Eu me sinto amada, admirada, acolhida, inspirada e, quando necessário, carregada no colo pelos meus amigos. Com alguns, eu converso todos os dias. Com outros, uma vez por mês ou até menos. Mas, mesmo de longe, eu sei que tenho pra onde correr, e faço o que posso pra que eles saibam que aqui também têm um cais.
Me deu vontade de escrever sobre isso porque a gente tá atravessando um momento muito triste, de todos os ângulos. O egocentrismo, a falta de humanidade, o ódio, o racismo, a desinformação e a soberba – que, não nos enganemos, sempre estiveram aqui – parecem ter se escancarado de uma forma que nos obrigou a ver a feiura do mundo e das pessoas. Nos obrigou a olhar pra dentro e ver as nossas próprias fissuras. A olhar pra pessoas que amamos e perceber que algumas delas não estão nem aí, ou não estão dispostas a fazer nada além de postar hashtag nas redes sociais.
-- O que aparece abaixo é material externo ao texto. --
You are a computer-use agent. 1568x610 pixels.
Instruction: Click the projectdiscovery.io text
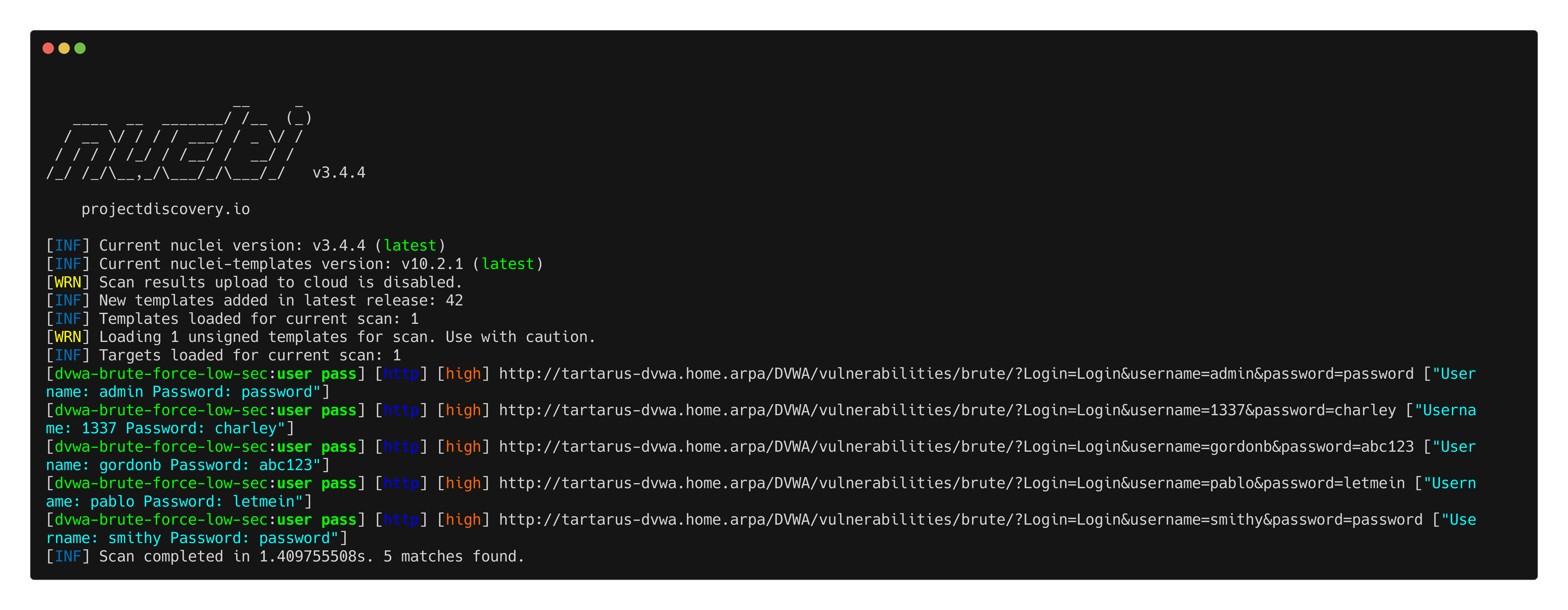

Num momento como esse, eu considero fundamental analisar as nossas amizades. Analisar se as pessoas que a gente escolheu pra estarem ao nosso lado estão alinhadas com os nossos valores, se estamos olhando na mesma direção. A humanidade como um todo está fragilizada, e é hora de nos fortalecermos, de adotarmos uma postura mais ativa diante do que precisa ser mudado. Então escolha bem quem você vai levar nessa jornada. Você não tem que ter amigos que sejam iguais a você em tudo, mas se você não admira uma pessoa a quem chama de amigo, talvez eu tenha um recado pra você.
Aos meus amigos, obrigada, muito obrigada. No meu último aniversário, meu tio e padrinho, alguém que me conhece profundamente, usou as seguintes palavras pra me descrever: “quem quiser conhecer a Raíra, é só olhar pros amigos dela. Essa é a Raíra”. É isso. Não ando só.